Note that AuthorizationContext.Action corresponds to ClaimsPrincipalPermission.Operation, not to ClaimsPrincipalPermission.SecurityAction. AuthorizationContext.Resource corresponds to ClaimsPrincipalPermission.Resource.

To use ClaimsAuthorizationManager, you must also add it to your RP’s application configuration file, or set it on the ClaimsAuthorizationManager of the ServiceConfiguration object. For more information about the ServiceConfiguration object, see Configuration.

Note that for WCF service endpoints, the resource passed to the ClaimsAuthorizationManager is typically an endpoint URI. This is true for the following endpoints:

  1. WCF services.

  2. REST services invoked with the POST method.

  3. ASP.NET applications with a ClaimsAuthorizationModule that are invoked with the POST method.

This is not true for the following endpoints:

  1. REST services invoked with the GET method.

  2. ASP.NET applications with a ClaimsAuthorizationModule that are invoked with the GET method.

To authorize or deny requests based on the endpoint URI, you cannot perform a strict string comparison, because the URI varies per request depending on the request string query parameters.

Also note that you should not make authorization decisions in asynchronous callback methods, as the ClaimsAuthorizationManager is not invoked for these methods. You can make authorization decisions in a Beginxxx method, but not in an asynchronous callback or Endxxx method.

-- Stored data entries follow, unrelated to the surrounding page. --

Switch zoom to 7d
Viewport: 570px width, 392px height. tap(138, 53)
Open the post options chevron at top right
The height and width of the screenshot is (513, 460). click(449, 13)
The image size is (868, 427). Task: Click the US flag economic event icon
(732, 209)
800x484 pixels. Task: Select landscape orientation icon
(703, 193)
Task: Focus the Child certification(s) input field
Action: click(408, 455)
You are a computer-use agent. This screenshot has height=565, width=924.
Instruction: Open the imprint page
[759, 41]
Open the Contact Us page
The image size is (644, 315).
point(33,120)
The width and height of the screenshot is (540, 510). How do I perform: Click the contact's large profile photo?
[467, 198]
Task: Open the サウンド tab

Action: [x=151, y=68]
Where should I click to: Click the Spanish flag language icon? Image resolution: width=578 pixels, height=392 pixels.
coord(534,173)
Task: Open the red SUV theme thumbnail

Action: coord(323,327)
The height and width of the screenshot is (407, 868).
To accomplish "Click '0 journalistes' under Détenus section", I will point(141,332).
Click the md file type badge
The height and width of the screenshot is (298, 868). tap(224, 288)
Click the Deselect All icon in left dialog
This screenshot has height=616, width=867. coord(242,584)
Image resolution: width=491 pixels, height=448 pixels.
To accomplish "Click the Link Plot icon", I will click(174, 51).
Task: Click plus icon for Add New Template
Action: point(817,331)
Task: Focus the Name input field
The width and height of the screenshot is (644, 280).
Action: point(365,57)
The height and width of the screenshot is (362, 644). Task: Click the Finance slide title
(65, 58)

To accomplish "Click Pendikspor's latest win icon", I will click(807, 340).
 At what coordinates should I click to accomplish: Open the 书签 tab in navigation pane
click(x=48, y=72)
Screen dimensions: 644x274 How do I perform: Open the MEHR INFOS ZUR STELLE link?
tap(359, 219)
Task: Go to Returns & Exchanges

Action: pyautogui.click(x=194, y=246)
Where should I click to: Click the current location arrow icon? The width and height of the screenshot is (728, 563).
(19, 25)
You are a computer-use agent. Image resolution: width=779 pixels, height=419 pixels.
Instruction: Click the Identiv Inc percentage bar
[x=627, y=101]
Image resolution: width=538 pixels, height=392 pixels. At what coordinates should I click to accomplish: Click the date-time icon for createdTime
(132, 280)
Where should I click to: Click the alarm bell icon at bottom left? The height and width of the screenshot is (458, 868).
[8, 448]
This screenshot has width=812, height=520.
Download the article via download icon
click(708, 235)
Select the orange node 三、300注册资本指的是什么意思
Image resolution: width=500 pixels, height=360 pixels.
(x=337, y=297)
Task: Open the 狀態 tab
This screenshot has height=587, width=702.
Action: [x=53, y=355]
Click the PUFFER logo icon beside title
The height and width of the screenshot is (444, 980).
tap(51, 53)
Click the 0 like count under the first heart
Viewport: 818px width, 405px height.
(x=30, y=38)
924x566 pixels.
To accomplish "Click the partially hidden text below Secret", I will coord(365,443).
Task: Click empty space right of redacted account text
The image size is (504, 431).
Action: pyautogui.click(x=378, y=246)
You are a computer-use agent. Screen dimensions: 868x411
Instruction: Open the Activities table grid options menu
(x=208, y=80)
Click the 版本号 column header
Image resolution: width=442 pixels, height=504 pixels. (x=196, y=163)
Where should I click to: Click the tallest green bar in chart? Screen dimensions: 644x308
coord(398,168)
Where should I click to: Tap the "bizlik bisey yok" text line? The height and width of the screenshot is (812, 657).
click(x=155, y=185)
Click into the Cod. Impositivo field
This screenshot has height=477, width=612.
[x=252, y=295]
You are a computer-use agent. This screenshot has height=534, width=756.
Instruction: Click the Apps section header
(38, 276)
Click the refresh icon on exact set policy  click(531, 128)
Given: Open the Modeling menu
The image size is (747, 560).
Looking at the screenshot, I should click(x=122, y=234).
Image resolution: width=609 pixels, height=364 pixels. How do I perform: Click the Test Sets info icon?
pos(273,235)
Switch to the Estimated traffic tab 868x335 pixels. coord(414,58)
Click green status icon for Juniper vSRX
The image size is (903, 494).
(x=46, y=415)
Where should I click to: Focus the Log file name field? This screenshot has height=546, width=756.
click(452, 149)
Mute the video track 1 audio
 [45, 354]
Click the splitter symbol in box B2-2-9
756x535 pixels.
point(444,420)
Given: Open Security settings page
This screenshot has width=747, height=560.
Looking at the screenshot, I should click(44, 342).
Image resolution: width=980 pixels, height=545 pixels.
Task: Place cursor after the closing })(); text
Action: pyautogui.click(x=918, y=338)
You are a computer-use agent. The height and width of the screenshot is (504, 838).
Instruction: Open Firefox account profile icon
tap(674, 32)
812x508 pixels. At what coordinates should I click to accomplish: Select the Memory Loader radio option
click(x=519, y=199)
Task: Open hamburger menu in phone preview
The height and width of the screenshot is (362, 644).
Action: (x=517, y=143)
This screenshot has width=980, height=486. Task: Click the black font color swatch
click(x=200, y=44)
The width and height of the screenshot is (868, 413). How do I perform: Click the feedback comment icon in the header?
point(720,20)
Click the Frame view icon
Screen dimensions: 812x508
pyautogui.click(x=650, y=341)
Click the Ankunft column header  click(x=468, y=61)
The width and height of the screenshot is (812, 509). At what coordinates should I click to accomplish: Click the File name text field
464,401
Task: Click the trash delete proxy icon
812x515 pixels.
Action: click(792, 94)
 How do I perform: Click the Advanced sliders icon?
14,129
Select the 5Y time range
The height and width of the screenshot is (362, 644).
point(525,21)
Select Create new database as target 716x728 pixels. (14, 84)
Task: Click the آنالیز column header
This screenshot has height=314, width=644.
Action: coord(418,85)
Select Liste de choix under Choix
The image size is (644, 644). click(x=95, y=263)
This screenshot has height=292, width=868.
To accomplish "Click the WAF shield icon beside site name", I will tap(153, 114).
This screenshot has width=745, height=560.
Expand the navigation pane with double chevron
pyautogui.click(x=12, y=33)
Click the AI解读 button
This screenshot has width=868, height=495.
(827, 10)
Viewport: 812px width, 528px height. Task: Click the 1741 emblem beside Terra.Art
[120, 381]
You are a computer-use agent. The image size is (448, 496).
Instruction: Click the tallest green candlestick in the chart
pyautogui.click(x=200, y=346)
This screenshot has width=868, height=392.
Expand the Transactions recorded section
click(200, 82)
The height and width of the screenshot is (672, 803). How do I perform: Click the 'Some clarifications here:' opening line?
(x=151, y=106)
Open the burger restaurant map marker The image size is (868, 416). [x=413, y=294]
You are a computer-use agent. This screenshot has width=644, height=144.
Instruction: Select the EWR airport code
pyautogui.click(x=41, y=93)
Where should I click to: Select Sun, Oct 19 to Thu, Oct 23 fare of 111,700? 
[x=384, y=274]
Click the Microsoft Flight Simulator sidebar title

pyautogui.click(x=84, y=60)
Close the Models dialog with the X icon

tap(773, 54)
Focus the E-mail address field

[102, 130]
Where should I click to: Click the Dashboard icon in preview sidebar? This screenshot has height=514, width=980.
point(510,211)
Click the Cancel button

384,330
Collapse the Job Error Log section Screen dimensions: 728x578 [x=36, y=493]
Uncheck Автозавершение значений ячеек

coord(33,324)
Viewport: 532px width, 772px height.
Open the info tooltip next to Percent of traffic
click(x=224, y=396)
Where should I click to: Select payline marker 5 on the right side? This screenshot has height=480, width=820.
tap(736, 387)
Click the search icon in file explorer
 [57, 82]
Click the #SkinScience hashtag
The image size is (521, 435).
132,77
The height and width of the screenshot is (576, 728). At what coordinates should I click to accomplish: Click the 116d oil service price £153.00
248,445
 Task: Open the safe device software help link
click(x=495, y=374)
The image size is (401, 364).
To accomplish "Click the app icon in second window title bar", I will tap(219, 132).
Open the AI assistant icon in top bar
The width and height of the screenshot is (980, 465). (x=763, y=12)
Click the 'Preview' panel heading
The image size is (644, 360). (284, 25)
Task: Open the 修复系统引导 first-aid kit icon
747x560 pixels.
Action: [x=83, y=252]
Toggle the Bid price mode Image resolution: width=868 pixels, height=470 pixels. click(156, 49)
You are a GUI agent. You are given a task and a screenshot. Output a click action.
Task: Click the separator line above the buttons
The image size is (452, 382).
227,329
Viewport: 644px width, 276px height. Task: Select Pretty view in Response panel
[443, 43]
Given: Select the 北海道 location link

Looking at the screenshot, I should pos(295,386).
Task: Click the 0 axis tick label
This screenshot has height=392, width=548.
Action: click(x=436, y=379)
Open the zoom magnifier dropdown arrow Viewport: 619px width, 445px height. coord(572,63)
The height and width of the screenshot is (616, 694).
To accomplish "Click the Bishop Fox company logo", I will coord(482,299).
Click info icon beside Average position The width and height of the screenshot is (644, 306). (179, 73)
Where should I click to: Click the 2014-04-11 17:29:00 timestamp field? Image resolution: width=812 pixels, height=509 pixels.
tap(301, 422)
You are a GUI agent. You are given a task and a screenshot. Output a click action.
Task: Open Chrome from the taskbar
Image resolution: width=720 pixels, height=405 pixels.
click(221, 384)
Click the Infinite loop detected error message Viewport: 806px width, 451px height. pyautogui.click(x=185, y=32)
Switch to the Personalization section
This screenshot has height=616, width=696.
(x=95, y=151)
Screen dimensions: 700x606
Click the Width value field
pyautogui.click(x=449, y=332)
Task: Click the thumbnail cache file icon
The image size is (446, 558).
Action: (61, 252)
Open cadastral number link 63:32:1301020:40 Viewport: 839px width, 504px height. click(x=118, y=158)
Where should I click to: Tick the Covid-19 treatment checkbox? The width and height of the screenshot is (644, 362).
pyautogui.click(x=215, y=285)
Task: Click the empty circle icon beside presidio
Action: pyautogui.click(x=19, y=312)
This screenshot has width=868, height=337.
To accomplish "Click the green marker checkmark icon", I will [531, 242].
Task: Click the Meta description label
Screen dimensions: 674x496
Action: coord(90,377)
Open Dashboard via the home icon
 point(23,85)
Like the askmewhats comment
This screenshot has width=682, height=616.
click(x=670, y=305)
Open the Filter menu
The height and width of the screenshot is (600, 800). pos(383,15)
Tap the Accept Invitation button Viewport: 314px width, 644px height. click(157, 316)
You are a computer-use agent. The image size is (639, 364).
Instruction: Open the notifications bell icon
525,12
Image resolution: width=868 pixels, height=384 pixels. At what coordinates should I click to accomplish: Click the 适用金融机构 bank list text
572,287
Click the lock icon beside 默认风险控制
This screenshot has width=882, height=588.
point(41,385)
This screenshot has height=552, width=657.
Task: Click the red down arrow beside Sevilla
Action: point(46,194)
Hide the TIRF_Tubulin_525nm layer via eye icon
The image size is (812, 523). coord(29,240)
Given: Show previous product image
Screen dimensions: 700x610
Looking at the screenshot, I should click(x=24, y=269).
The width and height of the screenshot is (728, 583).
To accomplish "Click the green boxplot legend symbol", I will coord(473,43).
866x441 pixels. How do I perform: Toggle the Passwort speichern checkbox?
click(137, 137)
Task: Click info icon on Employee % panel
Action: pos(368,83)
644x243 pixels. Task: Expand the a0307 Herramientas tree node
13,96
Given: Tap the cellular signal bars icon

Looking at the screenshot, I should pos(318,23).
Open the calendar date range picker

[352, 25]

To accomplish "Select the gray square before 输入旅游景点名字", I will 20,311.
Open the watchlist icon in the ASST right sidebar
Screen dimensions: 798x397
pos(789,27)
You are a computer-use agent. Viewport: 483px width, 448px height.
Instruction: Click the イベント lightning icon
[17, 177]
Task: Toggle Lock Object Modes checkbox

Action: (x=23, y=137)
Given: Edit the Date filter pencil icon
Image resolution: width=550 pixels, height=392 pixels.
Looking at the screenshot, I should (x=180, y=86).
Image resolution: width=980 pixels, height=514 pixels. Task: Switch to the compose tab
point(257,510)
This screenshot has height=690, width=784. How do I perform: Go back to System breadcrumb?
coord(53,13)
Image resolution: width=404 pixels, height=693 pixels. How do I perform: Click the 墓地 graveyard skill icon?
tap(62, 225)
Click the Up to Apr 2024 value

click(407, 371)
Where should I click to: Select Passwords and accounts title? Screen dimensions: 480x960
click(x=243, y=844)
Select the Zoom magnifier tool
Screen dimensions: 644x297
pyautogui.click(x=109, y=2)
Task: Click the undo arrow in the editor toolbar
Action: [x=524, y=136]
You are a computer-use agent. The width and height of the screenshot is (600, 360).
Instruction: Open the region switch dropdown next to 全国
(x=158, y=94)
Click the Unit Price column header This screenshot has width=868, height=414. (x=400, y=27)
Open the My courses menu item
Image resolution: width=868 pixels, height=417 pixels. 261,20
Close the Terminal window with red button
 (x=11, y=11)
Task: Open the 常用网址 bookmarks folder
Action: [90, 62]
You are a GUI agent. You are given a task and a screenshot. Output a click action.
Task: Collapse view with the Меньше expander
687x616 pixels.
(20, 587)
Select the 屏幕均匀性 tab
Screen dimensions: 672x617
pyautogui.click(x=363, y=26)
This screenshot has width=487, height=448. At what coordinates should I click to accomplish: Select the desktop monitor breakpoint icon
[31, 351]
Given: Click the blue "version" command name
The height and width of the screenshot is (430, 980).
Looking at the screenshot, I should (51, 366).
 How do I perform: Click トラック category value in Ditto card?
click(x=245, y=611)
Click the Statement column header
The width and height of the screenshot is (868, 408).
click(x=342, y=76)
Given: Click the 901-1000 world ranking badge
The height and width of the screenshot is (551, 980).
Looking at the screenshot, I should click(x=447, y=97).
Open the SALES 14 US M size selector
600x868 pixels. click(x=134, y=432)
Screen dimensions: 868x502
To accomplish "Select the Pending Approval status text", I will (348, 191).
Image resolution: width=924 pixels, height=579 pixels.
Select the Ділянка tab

When your relying party application (RP) is required to make a policy decision based on the STS that originally issued the claim, you can use the OriginalIssuer property. This property is set by the Security Token Service (STS) that issues the token that contains the claim.

As an example, suppose your RP receives a token from its Relying Party STS (RP-STS). The RP-STS itself trusts multiple Identity Provider STSes (IP-STSes). The RP trusts its RP-STS, which by extension means that it trusts the IP-STSes also. However, the RP must make a policy decision based on whether the token contains claims that were originally issued by the RP-STS or by one of the IP-STSes. The OriginalIssuer property lets it do so.

The value of the OriginalIssuer property is not cryptographically verifiable. Therefore you can use it to make policy decisions, but you should not use it to make security decisions.

noteNote
An STS in a delegation chain must preserve the value of OriginalIssuer on all the claims it received while issuing another token that contains these claims.